Si M. Trump s’était retiré de l’accord sur le nucléaire avec l’Iran lors de son premier mandat, certains soulignent aujourd’hui une propension à négocier un « deal » régional avec Téhéran. Quels contours pourrait-il prendre ?
Ce qui importera avant tout, ce sont les hommes qui vont être nommés aux postes-clés. On pense par exemple à quelqu’un comme Mike Pompeo, qui est resté proche de Donald Trump, ainsi que d’autres. Eux défendent une position profondément anti-iranienne et leur stratégie pendant le premier mandat du républicain était d’essayer de renforcer l’alliance entre Israël et les États arabes afin d’isoler et de contourner l’Iran, à travers les fameux accords d’Abraham ou encore des ventes d’armes. Leur objectif était de renforcer cet axe, notamment à travers les pays du Golfe, le but ultime étant de décrocher la normalisation avec l’Arabie saoudite. Cela n’a finalement pas eu lieu en raison du 7 octobre et des attaques du Hamas. Et je pense que Donald Trump garde en tête cette idée de revenir à cette vision de la région – qui a été en quelque sorte adoptée par Joe Biden. Ce que l’administration démocrate a tenté, Donald Trump essayera de l’accélérer. Réussira-t-il ? C’est là toute la question.
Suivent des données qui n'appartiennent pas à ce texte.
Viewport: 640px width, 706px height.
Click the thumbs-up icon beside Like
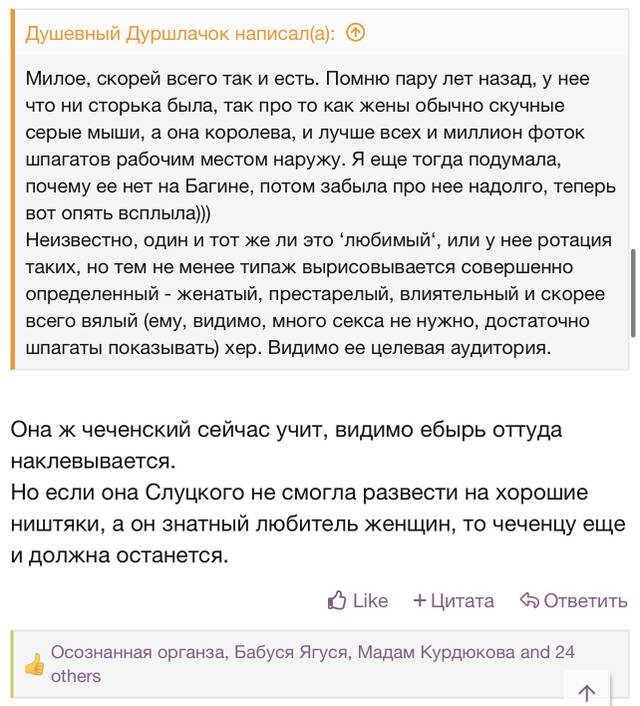pos(337,600)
De l’autre côté, Téhéran pourrait-il envisager un deal ? Dans l’absolu, il est tout à fait possible d’imaginer que oui, pour préserver un tant soit peu ses intérêts. Le nouveau président iranien l’avait déjà indiqué en allant à New York il y a plus d’un mois et demi. Le problème, c’est que je vois mal Donald Trump céder aujourd’hui aux conditions iraniennes. Au contraire, il va vouloir mettre plus de pression, et l’accord qu’il pourrait imaginer avec ses alliés sera profondément défavorable à l’Iran. Par conséquent, il est difficile d’envisager que l’Iran l’accepte. Il faudra, là aussi, attendre de voir ce qu’il se passera dans les prochains mois.
Joe Biden pourrait-il tenter d’obtenir des avancées sur les dossiers moyen-orientaux avant la fin de son mandat ? Si oui, quelles sont les chances que Benjamin Netanyahu s’y plie ?
Malheureusement, je doute que Benjamin Netanyahu offre des cadeaux de départ à Joe Biden. Le président sortant était déjà un homme très affaibli ces derniers mois. Il l’est encore plus aujourd’hui. Tout le monde dans la région sait que c’est Donald Trump qui décidera. Aussi, je ne pense pas que Biden fera quoi que ce soit qui puisse avoir un effet. Je dirais même que l’administration démocrate, sachant qu’il lui reste deux mois, ne fera rien qui pourrait déranger Donald Trump. À ce stade, nous sommes déjà dans le moment de Trump en termes de politique étrangère.
Dans la présidentielle américaine, le plus grand gagnant après Donald Trump, c’est Benjamin Netanyahu. La seule chose qui pourrait encore faire bouger les choses, c’est s’il y a des changements sur le terrain, militairement, que ce soit de la part du Hezbollah ou de l’Iran. Sinon, il continuera de se sentir conforté dans le fait de commettre ses terribles crimes et ce génocide en Palestine, de poursuivre la colonisation de la Cisjordanie. La seule vraie question pour moi, qui changerait la dimension du conflit, et à laquelle je n’ai pas de réponse, c’est si Benjamin Netanyahu cherchera de nouveau à frapper l’Iran avec un allié américain désormais encore plus proche.